C’est principalement le dispensaire, organisé à Weisi dès notre arrivée, qui nous fournit l’occasion de frayer avec les gens du pays. Car, dès la première année, ils vinrent nombreux chercher quelque soulagement à leurs maux, et nous sentions que ce ministère charitable était le moyen le plus sûr d’atteindre les âmes de ces pauvres païens pour les orienter vers Dieu. Maintes fois nous eûmes la consolation de baptiser les enfants qu’on nous apportait mourants, et plusieurs adultes trouvèrent également le salut en sollicitant la guérison des maux dont ils souffraient. Un bon nombre de ceux que nous avions eu la joie de guérir nous témoignèrent leur reconnaissance soit en favorisant notre entrée dans les villages, au cours de nos randonnées, soit en envoyant leurs enfants à notre école de doctrine. Car nous en avions ouvert une à Weisi, qui fut confiée d’abord à notre interprète, un catholique du pays connaissant le latin. Les élèves, appartenant à des familles très pauvres, étaient nourris par nos soins.

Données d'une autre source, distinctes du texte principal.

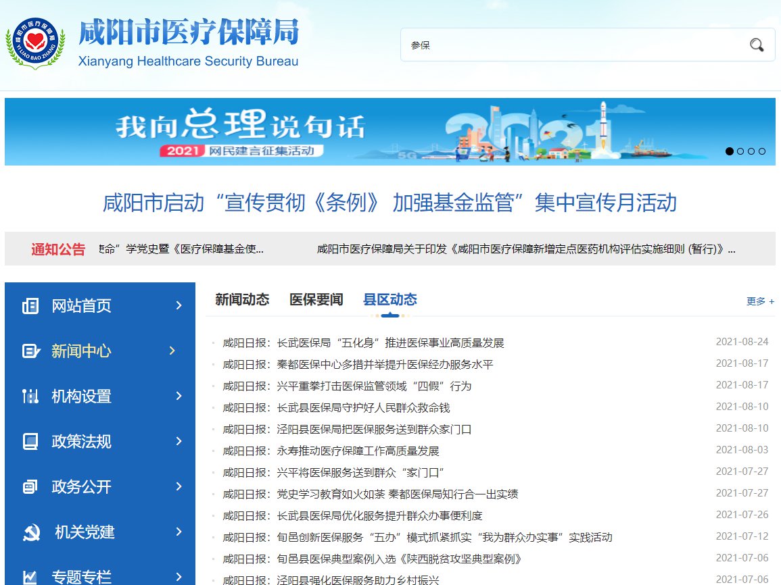Viewport: 781px width, 585px height.
Task: Expand the 网站首页 chevron arrow
Action: 179,306
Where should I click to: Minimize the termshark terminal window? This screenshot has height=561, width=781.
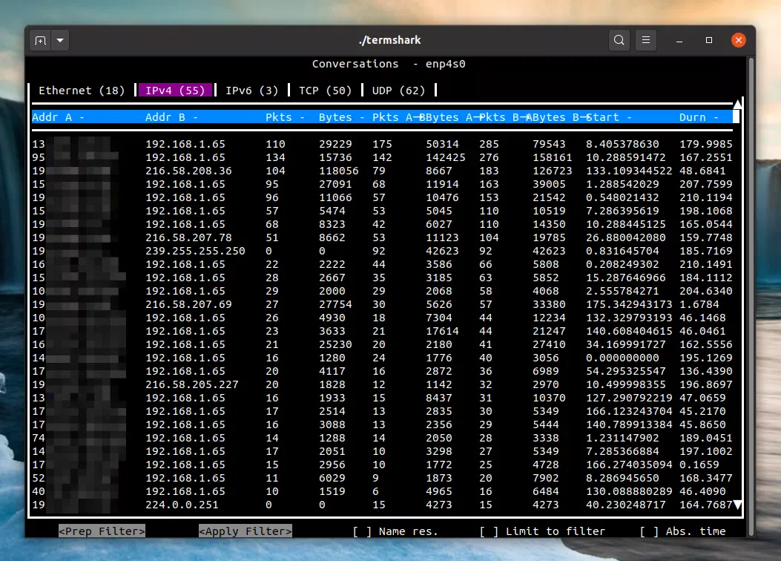tap(680, 40)
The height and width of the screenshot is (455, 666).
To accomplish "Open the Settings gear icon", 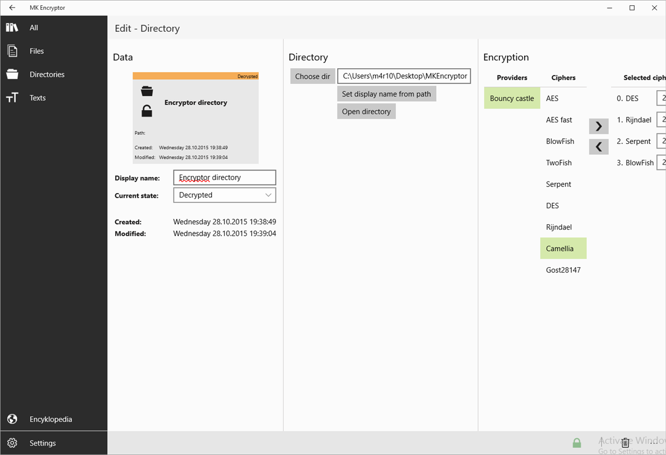I will coord(12,443).
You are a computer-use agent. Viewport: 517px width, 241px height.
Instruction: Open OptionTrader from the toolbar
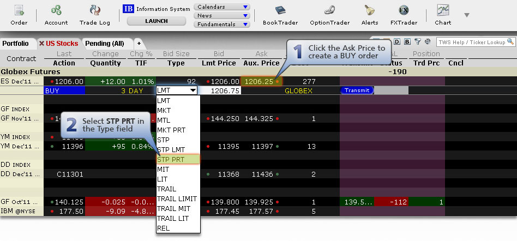point(329,11)
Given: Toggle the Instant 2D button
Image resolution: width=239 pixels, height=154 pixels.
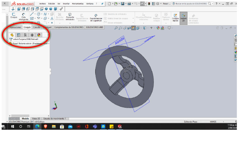Looking at the screenshot, I should [184, 17].
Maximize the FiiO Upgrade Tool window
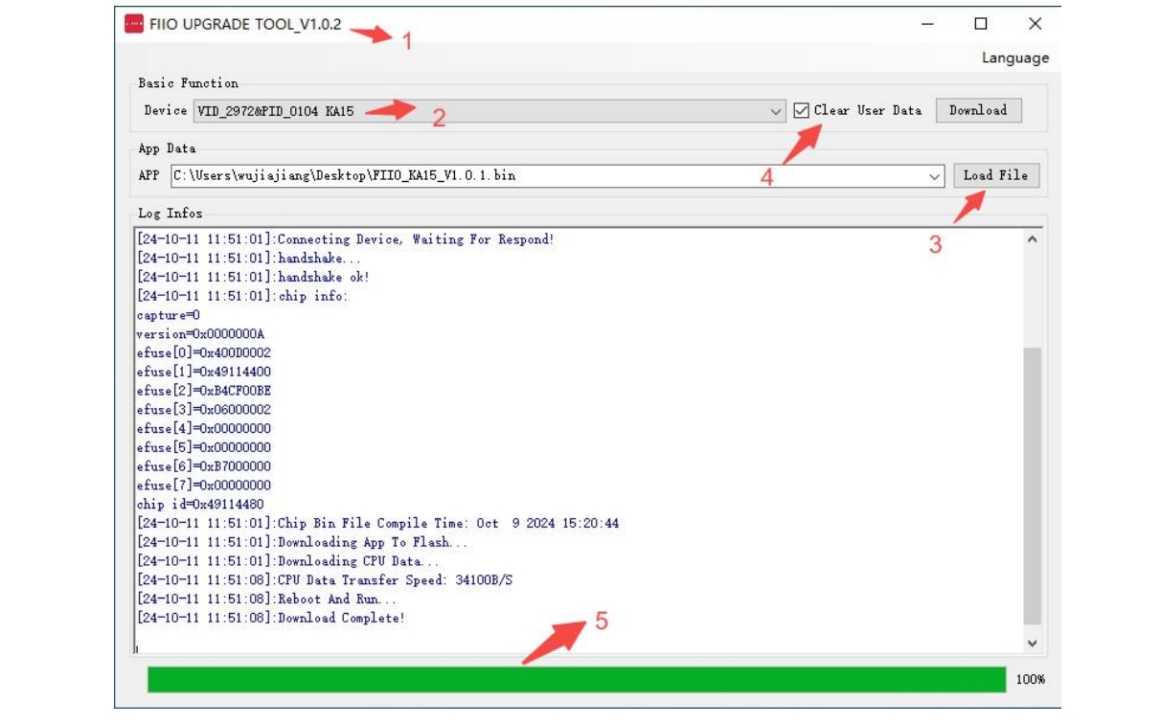The image size is (1161, 724). [981, 24]
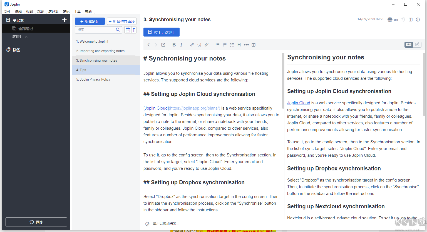Open the 工具 menu in the menu bar
Viewport: 427px width, 232px height.
click(x=77, y=11)
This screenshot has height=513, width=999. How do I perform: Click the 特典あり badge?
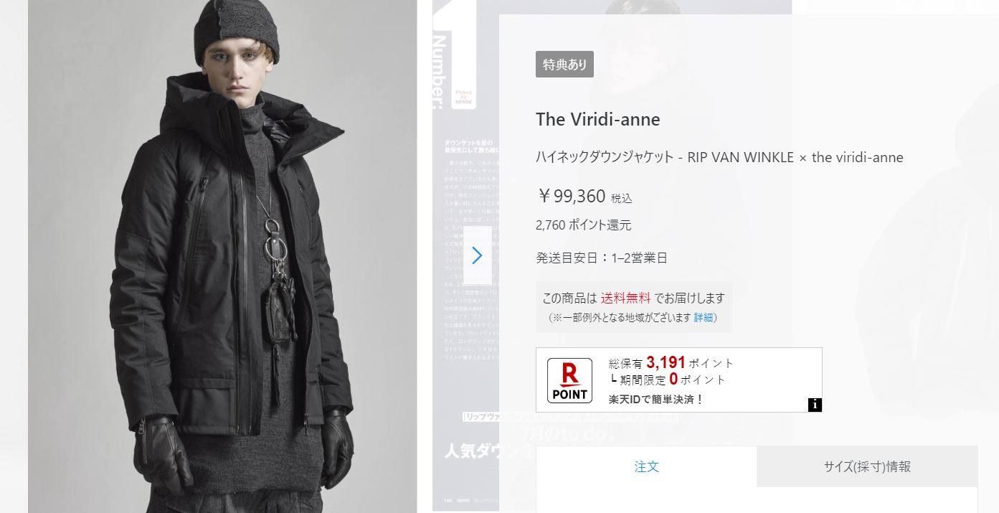564,65
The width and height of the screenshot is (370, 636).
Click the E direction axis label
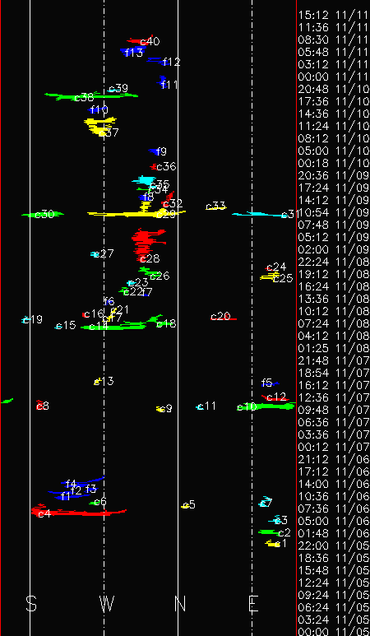click(x=253, y=604)
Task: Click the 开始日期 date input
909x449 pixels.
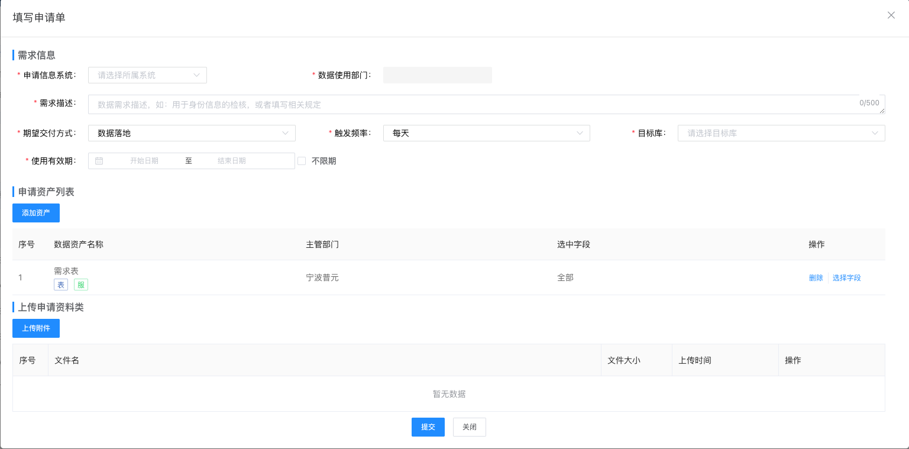Action: click(144, 161)
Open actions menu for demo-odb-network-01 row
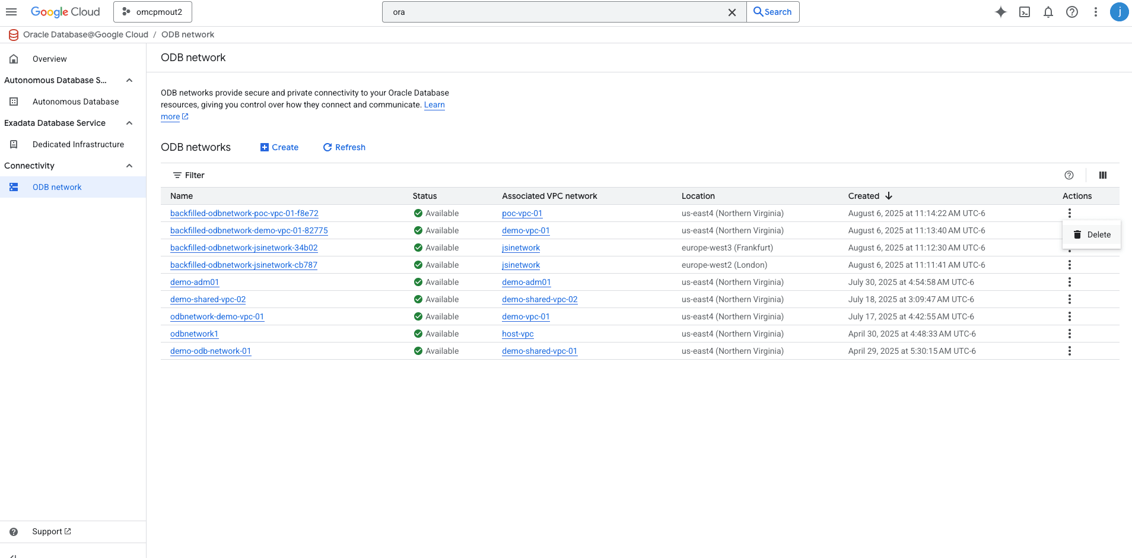The width and height of the screenshot is (1132, 558). [1069, 351]
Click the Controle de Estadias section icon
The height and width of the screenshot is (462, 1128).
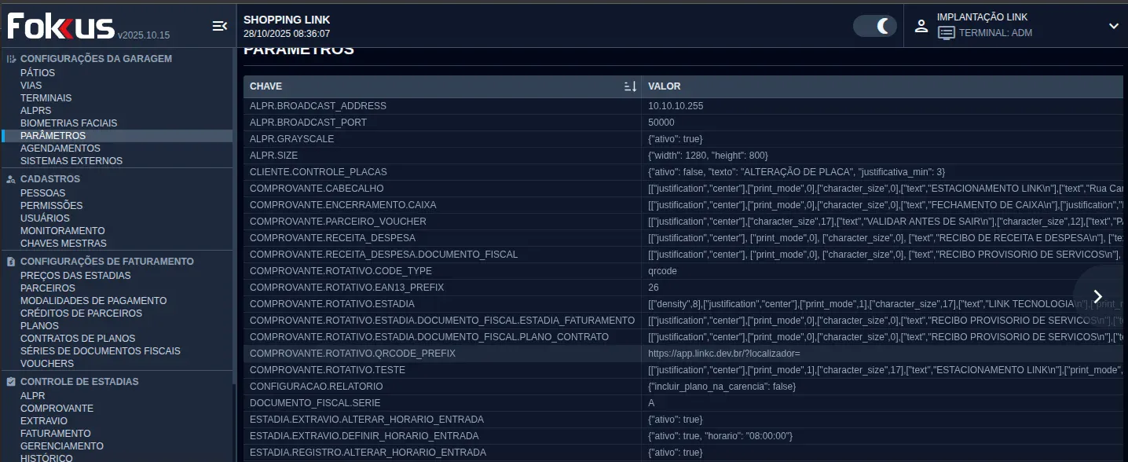(11, 382)
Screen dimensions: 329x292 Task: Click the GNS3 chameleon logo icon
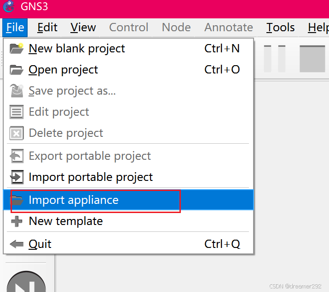tap(8, 6)
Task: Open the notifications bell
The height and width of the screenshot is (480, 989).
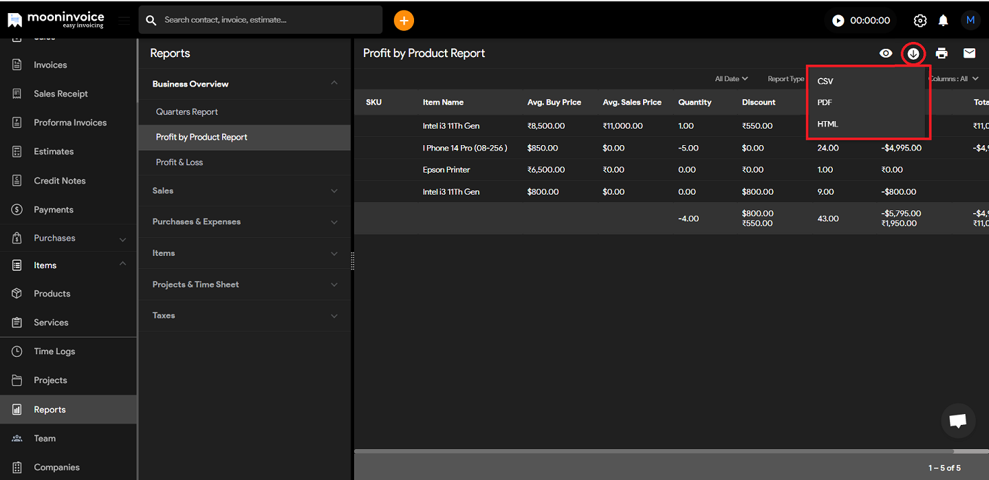Action: 944,21
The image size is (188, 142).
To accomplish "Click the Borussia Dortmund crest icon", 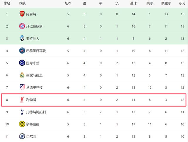I will (22, 124).
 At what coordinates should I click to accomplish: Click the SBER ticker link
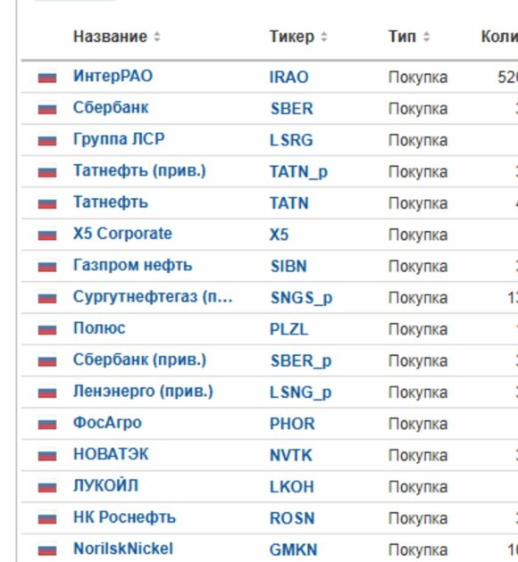[292, 109]
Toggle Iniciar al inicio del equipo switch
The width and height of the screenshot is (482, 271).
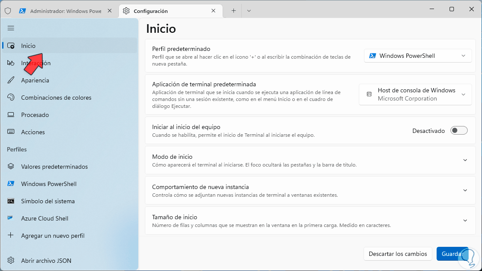click(x=459, y=131)
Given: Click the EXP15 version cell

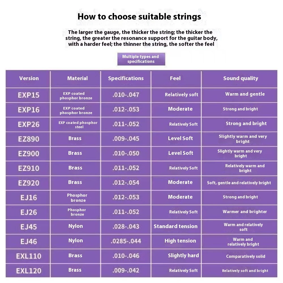Looking at the screenshot, I should (x=29, y=95).
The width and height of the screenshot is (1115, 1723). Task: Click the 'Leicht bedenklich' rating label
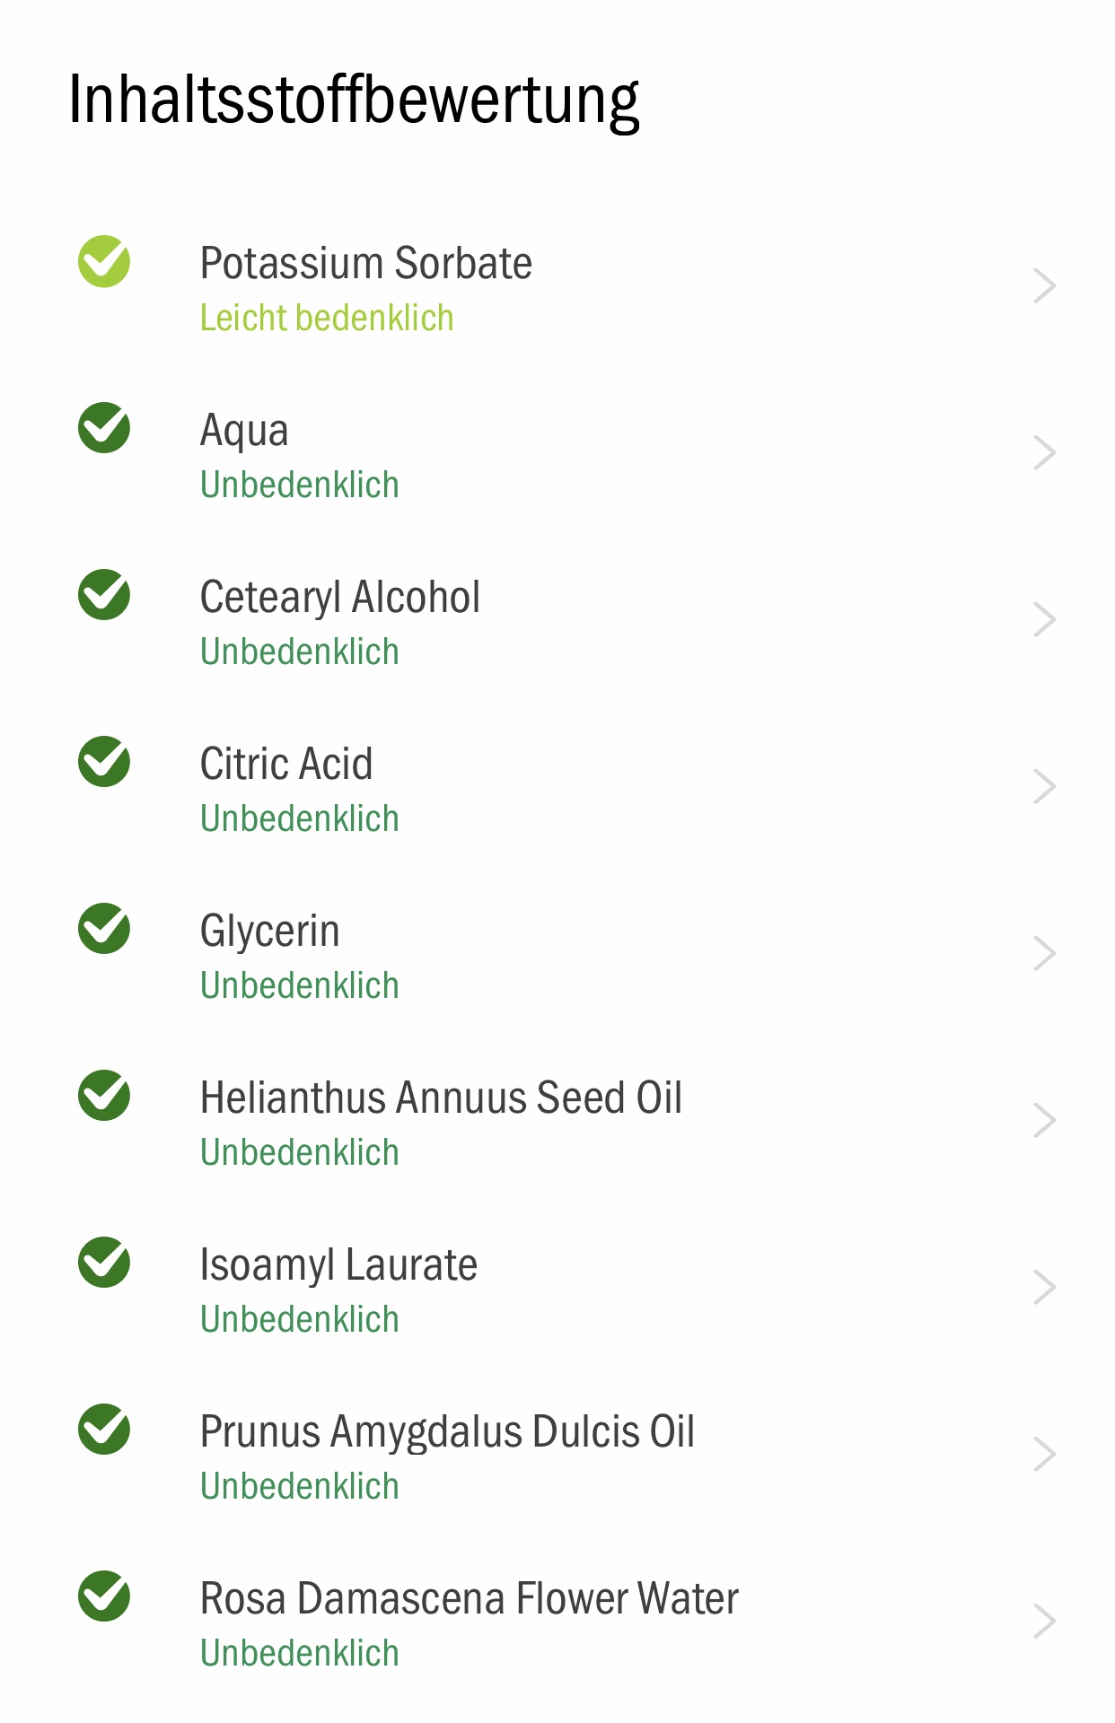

Plus tard, en 1935, le Probatoire », sorte de pro-petit séminaire, fut inauguré à son tour. Il nous permit de collaborer, avec les Vicaires apostoliques, au recrutement du clergé indigène désiré et demandé instamment par Sa Sainteté le pape Pie XI.  Mgr Giraudeau, Vicaire apostolique de Tatsienlou, n’était pas resté en retard, mais notre secteur étant trop éloigné du sien, il nous demanda d’organiser nous-mêmes une école de latin pour la région du Mékong. Les Missionnaires furent donc priés de choisir, dans leurs groupes scolaires respectifs, les garçons susceptibles de correspondre à la grâce d’une vocation sacerdotale et capables en même temps d’étudier, puis de nous les envoyer à Weisi. C’est ainsi qu’une vingtaine environ de jeunes sauvageons nous arrivèrent un beau jour. Confiés à l’experte direction de M. Tornay, ils firent des progrès étonnants. En 1936, une nouvelle école fut aménagée à deux heures de notre résidence, dans un bâtiment neuf construit à cet effet.

  Frère Duc

Malheureusement, la guerre survint et avec elle la famine qui nous obligea à envoyer nos étudiants sur les rives du Mékong où la Mission possède terrains et rizières. Hélas ! cela ne suffit pas. Nos Pères vendirent vêtements et objets pour se procurer des ressources, mais ces sacrifices ne firent que prolonger douloureusement l’agonie de la chère Ecole, sans pouvoir la sauver. Une lettre de mai dernier nous annonça, en effet, qu’elle avait dû fermer ses portes et disperser les élèves, faute de ressources et pour permettre au P. Tornay de remplacer d’urgence, au poste de Yerkalo, le P. Burdin, des Missions Etrangères de Paris, victime du typhus.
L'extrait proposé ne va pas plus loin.